Tip proof: Proves epoch boundary → current tip. Generated on-demand. Continuity check: tip_proof.start_hash == gigaproof.end_hash.
Verification uses recursive FRI (Fast Reed-Solomon IOP) folding. The polynomial is committed at dimension 2^k, then folded down in rounds:
2^26 → 2^23 → 2^20 → 2^17 → 2^14 → 2^11 → final
Each round: verifier sends random challenge α, prover commits to f'(x) = f_even(x) + α·f_odd(x). Verifier spot-checks consistency at random points. After ℓ rounds, the polynomial is small enough to send directly.
Soundness error: (ρ)^|S| per round, where ρ = rate and |S| = query count (~148 queries for 100-bit security).

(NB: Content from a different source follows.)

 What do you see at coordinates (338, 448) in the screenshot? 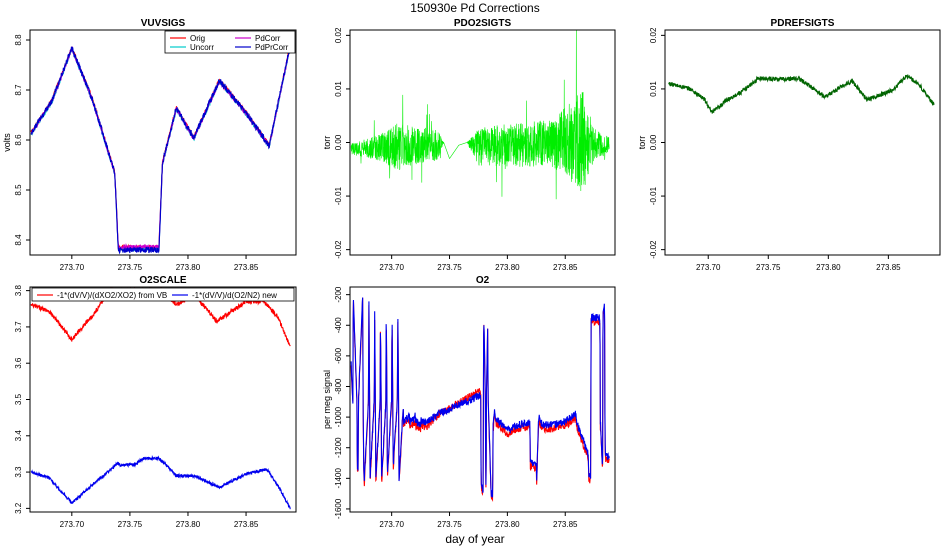
I see `y-tick-label: -1200` at bounding box center [338, 448]. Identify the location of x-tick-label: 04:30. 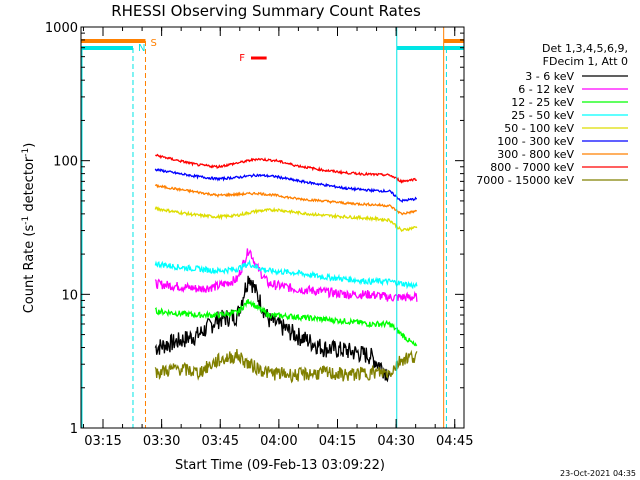
(396, 442).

Soundness relies on the hardness of Reed-Solomon proximity testing. Ligerito is a polynomial commitment scheme with WI (not ZK) - the witness is not hidden, only correctness is proven.
Proofs can be verified independently using the ligerito CLI verifier.
Zcash uses Nakamoto consensus - finality is probabilistic. A 51% attacker can reorg arbitrarily deep. Even without 51%, a malicious server can claim any block is "canonical" and the client has no way to dispute it without an independent reference.
Lightwalletd provides no finality guarantees whatsoever.
Zanchor checkpoints (block_hash, tree_root) are written to a Polkadot parachain. Once finalized by GRANDPA (BFT finality with 1000+ validators), the checkpoint becomes irreversible - even a Zcash 51% attack cannot reorg past it.
The client can verify checkpoint authenticity via Polkadot light client or trusted RPC.
epoch: Sequential checkpoint number
block_hash: Zcash block hash at checkpoint height
tree_root: Commitment to nullifier set state
Checkpoints are signed via FROST threshold signature (t-of-n scheme).
Trust assumption shifts from "the server is honest" to "Polkadot validators are honest (BFT: >2/3 honest)". This is a strictly weaker assumption - compromising 1000+ validators is harder than compromising one server.
ParaId 5082 on Paseo testnet. Query on-chain state to verify checkpoint authenticity.
RPC: paseo.rpc.amforc.com | Explorer: subscan
JSON: epoch, height, block_hash, tree_root
The nullifier set (all spent note commitments) is critical for double-spend prevention. A malicious server can: (1) omit nullifiers to make spent notes appear unspent, (2) inject fake nullifiers to make unspent notes appear spent, or (3) serve inconsistent state to different clients.
Lightwalletd clients accept nullifier queries on faith.
NOMT maintains a merkle tree over the nullifier set. For any query "is nullifier X in the set?", the server provides a membership/non-membership proof verifiable against the root.
The root is committed in the header chain proof, binding it to the proven chain state.
Membership proof: Path from leaf to root, O(log N) hashes
Non-membership proof: Adjacent leaves proving gap at query position
Client computes root from proof, compares to committed root. Forgery requires collision in Blake3.
Soundness: collision resistance of Blake3. Completeness: server must have the full nullifier set to generate valid proofs. The "Nearly-Optimal" in NOMT refers to page-aligned storage for efficient disk I/O during proof generation.